Semi-customizing a variety of automated cleaning tools enhances process repeatability, throughput, and safety

To meet application specific requirements, design engineers in industries that manufacture sensitive components often need more flexibility than standard options allow for a utomating wet process cleaning equipment.

These specialized components can range from chips, wafers, semiconductors, and electronic devices to the specialized optics for world-class lasers. In fact, the more complex the equipment, the greater the need becomes for more advanced adaptable cleaning options.

Cleaning, an integral part of many manufacturing and maintenance process, is often critical to the performance of a broad range of technologies and refers to the use of agents such as solvents, acids or bases to remove unwanted particulates and other contaminates. It also refers to the etching process utilized in semiconductor fabrication, where the “cleaning” is the precision removal of thin layers of material.

Fortunately, a wide range of wet process equipment automation now exists that can more flexibly accommodate specific cleaning requirements. Modifying these automated cleaning tools to fit the application can cost-effectively enhance process repeatability, throughput, and safety. In many cases, only minor editing to the standard equipment is all that is necessary.

The benefits of cleaning process automation
“Companies that automate a cleaning process usually do so to improve process repeatability, production throughput, or safety,” says Louise Bertagnolli, president of JST Manufacturing (Boise ID). JST designs and manufactures a variety of manual to fully automated cleaning equipment, including proprietary systems that include all of the features and transfer devices required for a complete turnkey cleaning process.

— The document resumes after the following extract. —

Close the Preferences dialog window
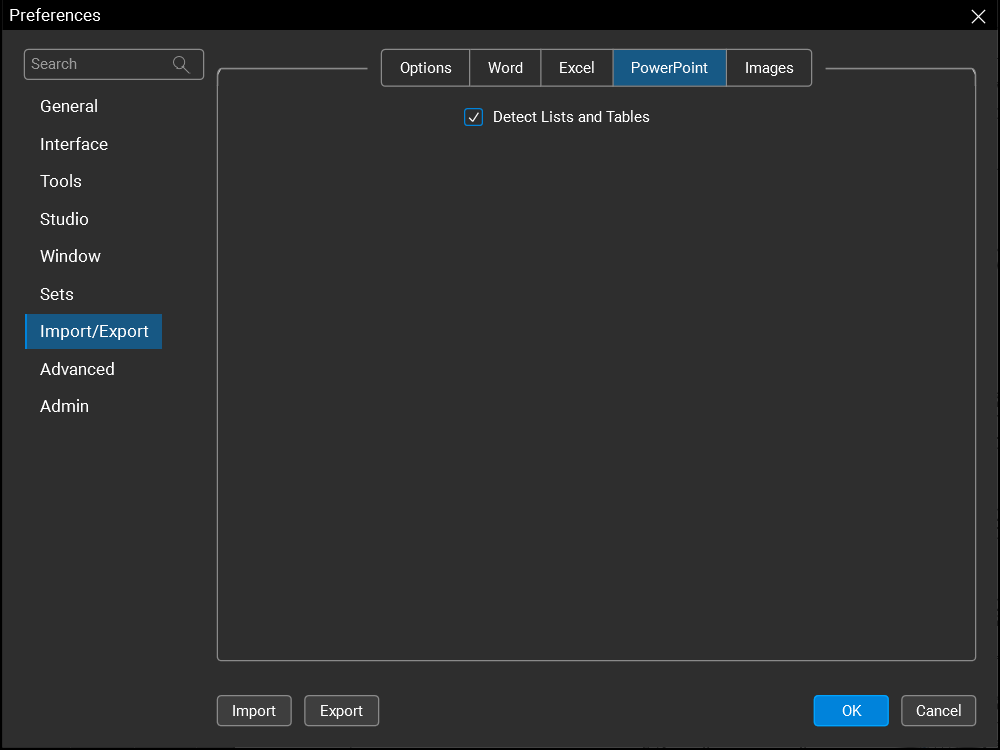The height and width of the screenshot is (750, 1000). tap(978, 16)
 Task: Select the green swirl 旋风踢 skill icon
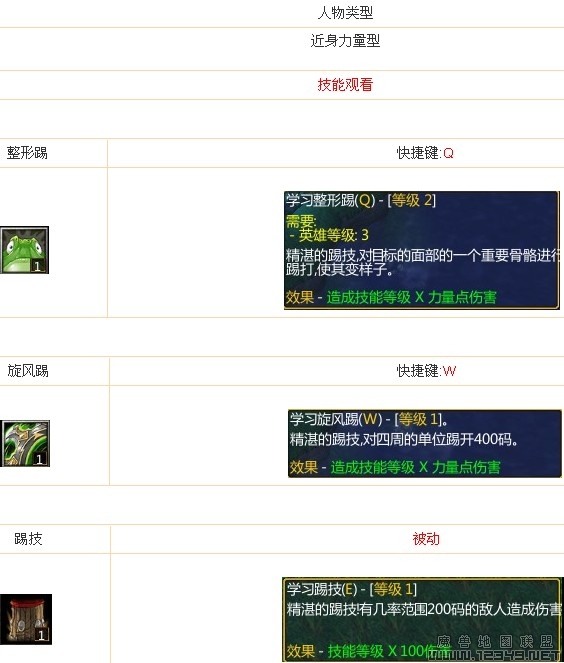25,443
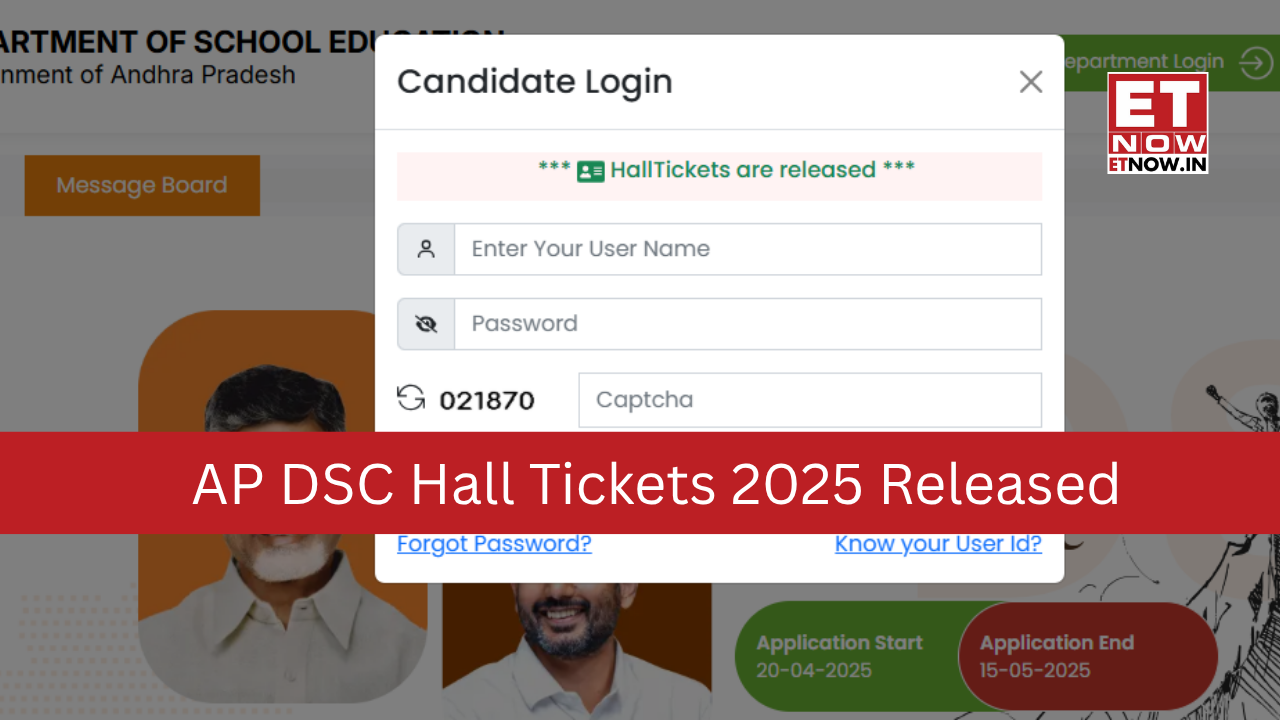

Repeatability involves the ability to precisely repeat a cleaning process and is critical to maintaining quality. This includes exact measurement and dispensing of cleaning agents and rinsing solutions as well as providing the systems and tools needed to transport the cleaned items from one bath to another.

Automating the cleaning process, of course, can increase production throughput for high-volume production. If the process takes place in a cleanroom, then the entire system including motors and robotics must be appropriate for that environment.

Since production can involve moving products around above hot tanks or near chemical baths, automating can improve safety as well. Similarly, it can improve production ergonomics, for example, by eliminating the need for employees to repeatedly rotate or handle the parts being processed, which reduces the potential for injury.

How to cost-effectively automate cleaning
Determining when to automate cleaning usually depends on the stage of development of the part or product. According to Bertagnolli, while a manual cleaning process is normally utilized during R&D, when the process is defined and the company has buying customers, it is a good idea to automate. However, to successfully automate, it is often best to customize the cleaning systems to the specific needs of the application as much as possible.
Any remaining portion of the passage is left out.